3abn

Publication Abstract from PubMed

The single-crystal structure of the collagen-like peptide (Pro-Pro-Gly)4 -Hyp-Asp-Gly-(Pro-Pro-Gly)4 , was analyzed at 1.02 A resolution. The overall average helical twist (theta = 49.6 degrees ) suggests that this peptide adopts a 7/2 triple-helical structure and that its conformation is very similar to that of (Gly-Pro-Hyp)9 , which has the typical repeating sequence in collagen. High-resolution studies on other collagen-like peptides have shown that imino acid-rich sequences preferentially adopt a 7/2 triple-helical structure (theta = 51.4 degrees ), whereas imino acid-lean sequences adopt relaxed conformations (theta < 51.4 degrees ). The guest Gly-Hyp-Asp sequence in the present peptide, however, has a large helical twist (theta = 61.1 degrees ), whereas that of the host Pro-Pro-Gly sequence is small (theta = 46.7 degrees ), indicating that the relationship between the helical conformation and the amino acid sequence of such peptides is complex. In the present structure, a strong intermolecular hydrogen bond between two Asp residues on the A and B strands might induce the large helical twist of the guest sequence; this is compensated by a reduced helical twist in the host, so that an overall 7/2-helical symmetry is maintained. The Asp residue in the C strand might interact electrostatically with the N-terminus of an adjacent molecule, causing axial displacement, reminiscent of the D-staggered structure in fibrous collagens. (c) 2013 Wiley Periodicals, Inc. Biopolymers 99: 436-447, 2013.

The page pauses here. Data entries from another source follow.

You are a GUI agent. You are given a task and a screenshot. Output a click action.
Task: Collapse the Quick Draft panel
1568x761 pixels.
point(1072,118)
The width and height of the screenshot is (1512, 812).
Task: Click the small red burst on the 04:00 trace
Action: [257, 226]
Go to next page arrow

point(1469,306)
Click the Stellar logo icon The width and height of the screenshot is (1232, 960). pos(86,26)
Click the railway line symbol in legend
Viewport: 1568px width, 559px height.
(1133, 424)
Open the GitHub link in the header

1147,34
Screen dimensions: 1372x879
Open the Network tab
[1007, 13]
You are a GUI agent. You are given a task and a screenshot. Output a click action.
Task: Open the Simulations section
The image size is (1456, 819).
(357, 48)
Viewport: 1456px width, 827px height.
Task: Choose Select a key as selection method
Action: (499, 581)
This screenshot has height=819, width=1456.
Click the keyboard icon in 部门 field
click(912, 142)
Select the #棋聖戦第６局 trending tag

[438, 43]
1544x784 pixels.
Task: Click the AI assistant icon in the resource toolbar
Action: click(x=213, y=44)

Crystal structure of the collagen model peptide (Pro-Pro-Gly)4 -Hyp-Asp-Gly-(Pro-Pro-Gly)4 at 1.0 A resolution.,Okuyama K, Kawaguchi T, Shimura M, Noguchi K, Mizuno K, Bachinger HP Biopolymers. 2013 Jul;99(7):436-47. doi: 10.1002/bip.22198. PMID:23616212^[1]

From MEDLINE®/PubMed®, a database of the U.S. National Library of Medicine.